#### [Texte extrait]
_ _ _ _ _ _ _

Titre français: Le Chocolat

Equipe: Juliette Binoche, Lasse Hallström, Victoire Thivisol
Durée: 122‘
Genre:
Date de sortie: 13/03/2001
Cotation: o (cotations de « ooo » -restez chez vous- à « **** » -rdv de toute urgence au cinéma)

Si vous avez manqué le début:

C'est par un soir d'orage que Vianne Rocher (Juliette Binoche) et sa fille Anouk (Victoire Thivisol, qui a bien grandit depuis PONETTE) débarquent à Lansquenet, une bourgade de la France profonde. Petite précision, nous sommes dans les années 50 et la mentalité de ses autochtones n'a pas évolué depuis près de cent ans (c'est la voix-off qui le dit). Entendez par là que la vie des villageois est régentée par le très conservateur et intolérant comte de Raynaud (qui fait office de maire) et leurs us et coutumes dictés par le goupillon (qui fait l'office tout court). C'est donc d'un regard inquisiteur qu'est saluée l'arrivée de cette voyageuse impénitente qui, en osant ouvrir son magasin de chocolats en plein carême, va commettre un sacrilège qui fera d'elle l'incarnation du diable. Considérée comme un lieu de débauche, sa confiserie n'en suscite pas moins la curiosité des ouailles. Il faut dire que la belle a plus d'un tour dans son ballotin et qu'elle possède le don magique de deviner les désirs les plus profonds de chacun. Ainsi elle concocte les friandises les plus appropriées aux maux de chaque villageois, réveillant chez eux des pulsions épicuriennes.

_ _ _ _ _ _ _

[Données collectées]
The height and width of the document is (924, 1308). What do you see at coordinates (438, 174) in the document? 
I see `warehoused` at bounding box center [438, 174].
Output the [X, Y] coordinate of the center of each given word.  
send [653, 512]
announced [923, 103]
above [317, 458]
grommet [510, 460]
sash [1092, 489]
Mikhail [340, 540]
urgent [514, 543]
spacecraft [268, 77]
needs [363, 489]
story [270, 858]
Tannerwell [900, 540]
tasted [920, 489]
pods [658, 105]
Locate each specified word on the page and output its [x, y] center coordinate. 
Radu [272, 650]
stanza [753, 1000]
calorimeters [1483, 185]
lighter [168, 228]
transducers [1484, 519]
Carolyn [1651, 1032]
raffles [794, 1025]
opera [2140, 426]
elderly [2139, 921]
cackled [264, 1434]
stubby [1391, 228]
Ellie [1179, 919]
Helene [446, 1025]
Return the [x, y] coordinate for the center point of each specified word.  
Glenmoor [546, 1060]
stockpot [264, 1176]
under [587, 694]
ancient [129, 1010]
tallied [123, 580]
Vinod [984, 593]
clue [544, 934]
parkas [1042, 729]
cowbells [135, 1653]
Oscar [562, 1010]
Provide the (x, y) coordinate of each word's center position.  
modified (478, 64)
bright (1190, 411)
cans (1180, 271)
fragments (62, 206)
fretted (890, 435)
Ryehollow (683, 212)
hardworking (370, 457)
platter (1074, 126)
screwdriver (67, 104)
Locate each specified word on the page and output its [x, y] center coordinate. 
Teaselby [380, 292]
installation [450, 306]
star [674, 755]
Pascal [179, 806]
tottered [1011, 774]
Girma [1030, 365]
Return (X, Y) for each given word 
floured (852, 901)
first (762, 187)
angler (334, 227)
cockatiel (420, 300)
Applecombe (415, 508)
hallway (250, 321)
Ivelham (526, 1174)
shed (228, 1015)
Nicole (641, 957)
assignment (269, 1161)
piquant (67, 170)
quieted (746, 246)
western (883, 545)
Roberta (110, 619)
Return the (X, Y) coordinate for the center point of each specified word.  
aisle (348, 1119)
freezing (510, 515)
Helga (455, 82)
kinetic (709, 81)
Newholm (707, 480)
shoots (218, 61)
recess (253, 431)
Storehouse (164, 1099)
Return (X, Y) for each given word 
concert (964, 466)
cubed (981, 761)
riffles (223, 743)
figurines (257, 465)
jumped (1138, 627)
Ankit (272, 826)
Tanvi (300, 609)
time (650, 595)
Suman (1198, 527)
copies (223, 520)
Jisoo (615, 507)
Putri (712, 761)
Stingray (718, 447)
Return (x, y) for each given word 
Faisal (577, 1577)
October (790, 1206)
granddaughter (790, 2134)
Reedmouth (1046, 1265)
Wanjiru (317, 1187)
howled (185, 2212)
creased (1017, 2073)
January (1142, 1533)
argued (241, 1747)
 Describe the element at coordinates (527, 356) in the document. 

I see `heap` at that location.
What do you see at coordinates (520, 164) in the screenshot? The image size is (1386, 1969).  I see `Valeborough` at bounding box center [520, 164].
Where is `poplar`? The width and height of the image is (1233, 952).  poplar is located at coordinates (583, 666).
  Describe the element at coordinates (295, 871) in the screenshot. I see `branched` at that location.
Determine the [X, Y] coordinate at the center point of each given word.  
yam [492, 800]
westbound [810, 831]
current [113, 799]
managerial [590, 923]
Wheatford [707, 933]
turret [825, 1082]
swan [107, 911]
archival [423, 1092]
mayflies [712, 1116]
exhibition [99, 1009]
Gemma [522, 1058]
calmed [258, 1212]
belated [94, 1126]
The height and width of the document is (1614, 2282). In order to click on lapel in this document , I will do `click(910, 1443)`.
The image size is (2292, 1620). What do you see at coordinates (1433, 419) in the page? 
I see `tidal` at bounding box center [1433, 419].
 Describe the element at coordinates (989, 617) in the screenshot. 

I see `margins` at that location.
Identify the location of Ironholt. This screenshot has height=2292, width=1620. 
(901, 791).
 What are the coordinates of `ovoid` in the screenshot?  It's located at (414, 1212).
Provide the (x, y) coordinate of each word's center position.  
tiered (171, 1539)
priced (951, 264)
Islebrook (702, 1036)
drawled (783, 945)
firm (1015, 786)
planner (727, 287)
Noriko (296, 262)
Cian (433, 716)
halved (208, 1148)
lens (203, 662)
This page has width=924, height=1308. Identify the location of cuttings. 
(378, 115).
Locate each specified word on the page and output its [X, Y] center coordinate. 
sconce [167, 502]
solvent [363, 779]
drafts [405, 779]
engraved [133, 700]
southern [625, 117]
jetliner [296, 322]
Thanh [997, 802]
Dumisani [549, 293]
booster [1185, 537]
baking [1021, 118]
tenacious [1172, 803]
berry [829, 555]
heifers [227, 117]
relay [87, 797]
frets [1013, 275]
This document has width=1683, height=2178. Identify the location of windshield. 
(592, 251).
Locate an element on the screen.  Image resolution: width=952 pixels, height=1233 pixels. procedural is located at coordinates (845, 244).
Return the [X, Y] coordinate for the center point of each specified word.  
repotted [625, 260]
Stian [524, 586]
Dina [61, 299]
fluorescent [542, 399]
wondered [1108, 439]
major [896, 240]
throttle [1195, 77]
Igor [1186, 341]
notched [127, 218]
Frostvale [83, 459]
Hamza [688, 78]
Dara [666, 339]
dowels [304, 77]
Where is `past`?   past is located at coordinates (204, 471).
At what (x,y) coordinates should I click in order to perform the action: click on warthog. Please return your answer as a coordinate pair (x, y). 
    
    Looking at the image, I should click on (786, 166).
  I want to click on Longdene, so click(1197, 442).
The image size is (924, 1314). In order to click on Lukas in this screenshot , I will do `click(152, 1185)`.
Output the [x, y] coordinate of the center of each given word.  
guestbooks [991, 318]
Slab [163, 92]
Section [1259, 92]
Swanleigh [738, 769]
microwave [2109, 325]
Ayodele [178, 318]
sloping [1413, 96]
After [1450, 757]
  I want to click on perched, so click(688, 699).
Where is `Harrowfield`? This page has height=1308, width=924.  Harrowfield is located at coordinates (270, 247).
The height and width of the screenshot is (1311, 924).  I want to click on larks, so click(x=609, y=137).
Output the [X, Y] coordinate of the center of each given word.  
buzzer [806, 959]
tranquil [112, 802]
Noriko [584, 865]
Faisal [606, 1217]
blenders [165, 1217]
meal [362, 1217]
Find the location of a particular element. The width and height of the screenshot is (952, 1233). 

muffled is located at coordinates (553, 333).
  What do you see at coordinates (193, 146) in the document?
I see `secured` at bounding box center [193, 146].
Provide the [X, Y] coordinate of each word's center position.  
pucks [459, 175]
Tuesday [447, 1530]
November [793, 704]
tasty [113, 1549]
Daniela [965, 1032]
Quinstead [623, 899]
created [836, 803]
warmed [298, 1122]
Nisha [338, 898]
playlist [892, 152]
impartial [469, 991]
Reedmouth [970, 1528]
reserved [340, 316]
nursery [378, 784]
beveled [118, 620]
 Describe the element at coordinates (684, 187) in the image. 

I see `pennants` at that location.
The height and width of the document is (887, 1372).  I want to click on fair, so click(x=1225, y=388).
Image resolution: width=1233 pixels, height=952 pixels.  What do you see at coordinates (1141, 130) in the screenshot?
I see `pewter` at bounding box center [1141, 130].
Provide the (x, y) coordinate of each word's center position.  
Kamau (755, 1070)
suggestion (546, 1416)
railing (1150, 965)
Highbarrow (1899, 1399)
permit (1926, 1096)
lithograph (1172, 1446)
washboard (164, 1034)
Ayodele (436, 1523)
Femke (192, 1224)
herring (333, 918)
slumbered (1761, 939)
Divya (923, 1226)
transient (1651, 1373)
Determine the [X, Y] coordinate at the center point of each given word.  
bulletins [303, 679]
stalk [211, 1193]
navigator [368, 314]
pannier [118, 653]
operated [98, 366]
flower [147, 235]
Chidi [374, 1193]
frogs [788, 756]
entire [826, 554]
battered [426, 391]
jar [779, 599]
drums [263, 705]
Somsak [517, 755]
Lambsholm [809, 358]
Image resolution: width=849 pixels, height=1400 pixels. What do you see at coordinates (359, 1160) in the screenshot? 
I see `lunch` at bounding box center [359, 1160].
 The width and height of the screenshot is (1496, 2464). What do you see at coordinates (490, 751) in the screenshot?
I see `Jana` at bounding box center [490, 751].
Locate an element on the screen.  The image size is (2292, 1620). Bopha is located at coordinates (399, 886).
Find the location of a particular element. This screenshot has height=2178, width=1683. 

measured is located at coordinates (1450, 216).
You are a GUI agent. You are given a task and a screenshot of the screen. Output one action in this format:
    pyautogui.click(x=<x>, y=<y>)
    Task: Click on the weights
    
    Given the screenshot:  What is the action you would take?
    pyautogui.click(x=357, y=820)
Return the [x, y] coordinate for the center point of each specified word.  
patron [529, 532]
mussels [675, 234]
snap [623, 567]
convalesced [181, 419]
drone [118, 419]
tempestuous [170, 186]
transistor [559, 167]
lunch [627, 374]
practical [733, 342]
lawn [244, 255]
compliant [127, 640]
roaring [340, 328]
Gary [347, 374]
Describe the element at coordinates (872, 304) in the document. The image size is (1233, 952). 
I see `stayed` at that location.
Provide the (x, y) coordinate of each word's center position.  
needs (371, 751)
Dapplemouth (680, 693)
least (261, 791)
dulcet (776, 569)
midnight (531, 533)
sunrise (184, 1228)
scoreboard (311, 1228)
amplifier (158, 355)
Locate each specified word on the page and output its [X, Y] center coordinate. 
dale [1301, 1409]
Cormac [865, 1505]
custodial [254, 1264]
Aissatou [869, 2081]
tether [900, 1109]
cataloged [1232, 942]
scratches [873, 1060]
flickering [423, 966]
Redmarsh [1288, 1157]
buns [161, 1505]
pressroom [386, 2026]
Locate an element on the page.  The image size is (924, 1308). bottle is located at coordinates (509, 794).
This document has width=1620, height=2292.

_ _ _ _ _ _ _

#### [Série d'exercices]
**A.** Les affirmations suivantes concordent-elles avec la fiche du film ? (i) L'histoire se déroule dans les années 50. (ii) Vianne Rocher arrive à Lansquenet par une matinée ensoleillée. (iii) Le comte de Raynaud fait office de maire. Répondez par oui ou non et citez les mots décisifs de la fiche.
**B.** D'après la fiche du film, à quelle période Vianne ose-t-elle ouvrir son magasin de chocolats ?
**C.** Recopiez fidèlement le passage de la fiche du film qui va de « Titre français: Le » jusqu'à « urgence au cinéma) ».

#### [Corrigés ci-dessous]
**A.**
(i) Oui : « nous sommes dans les années 50 ».
(ii) Non : « C'est par un soir d'orage que Vianne Rocher (Juliette Binoche) et sa fille Anouk (Victoire Thivisol, qui a bien grandit depuis PONETTE) débarquent à Lansquenet ».
(iii) Oui : « comte de Raynaud (qui fait office de maire) ».

**B.** En plein carême.

**C.**
Titre français: Le Chocolat

Equipe: Juliette Binoche, Lasse Hallström, Victoire Thivisol
Durée: 122‘
Genre:
Date de sortie: 13/03/2001
Cotation: o (cotations de « ooo » -restez chez vous- à « **** » -rdv de toute urgence au cinéma)